## Source extract
********************
= Brother Dave Gardner =

American drummer

David Gardner (June 11, 1926 – September 22, 1983), known as Brother Dave Gardner, was an American comedian, professional drummer and singer.

A Tennessee native, Gardner studied drumming, beginning at age 13. After a one-semester term as a Southern Baptist ministerial student at Union University in his hometown of Jackson, Tennessee, he began a musical career as a drummer and occasional vocalist. After a pair of demo singles for Decca Records around 1956, he had a 1957 Top-20 hit on OJ Records with "White Silver Sands".

It was his comedic routines between songs, however, that brought him to the attention of RCA Records artist and producer Chet Atkins. The eventual result was a comedy album interspersed with a couple of songs – Rejoice, Dear Hearts! (1959), which propelled Brother Dave into the national eye, along with the first of several appearances on national television talk/variety shows such as The Tonight Show.

An arrest for marijuana possession in 1962 curtailed his visibility on television. Then, it seemed, changing public tastes (i.e., the falling out-of-favor of 'beatnik'-style comedy), coupled with Gardner's holding onto his same performing style, resulted in a similar fading of his recording career. After six albums for RCA Victor Records, he made two for Capitol Records, and then others for lesser labels. He had another legal problem over tax-evasion charges in the 1970s, which his son helped clear up.

Brother Dave had a role as a Southern preacher in the 1978 made-for-TV film Big Bob Johnson's Fantastic Speed Circus.
********************
## Exercise data
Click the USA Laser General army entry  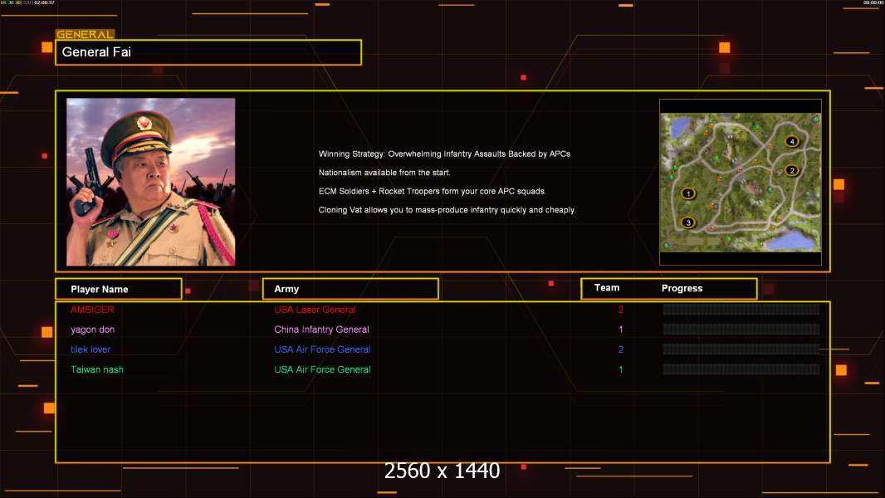click(315, 310)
********************
## What to work on
1: According to the Brother Dave Gardner text, on which record label did Gardner have his 1957 Top-20 hit?
2: Restate the paragraph of the Brother Dave Gardner text that begins "An arrest for marijuana possession" as a short bulleted list, keeping its main facts.
3: List every title of a song, album, television show or film that appears in the Brother Dave Gardner text.

## Numbered answers
1: OJ Records

2:
- A 1962 arrest for marijuana possession reduced his television visibility.
- His recording career then faded as "beatnik"-style comedy fell out of favor and he kept the same performing style.
- He recorded six albums for RCA Victor Records, two for Capitol Records and others for lesser labels.
- In the 1970s he faced tax-evasion charges, which his son helped clear up.

3:
- "White Silver Sands"
- Rejoice, Dear Hearts!
- The Tonight Show
- Big Bob Johnson's Fantastic Speed Circus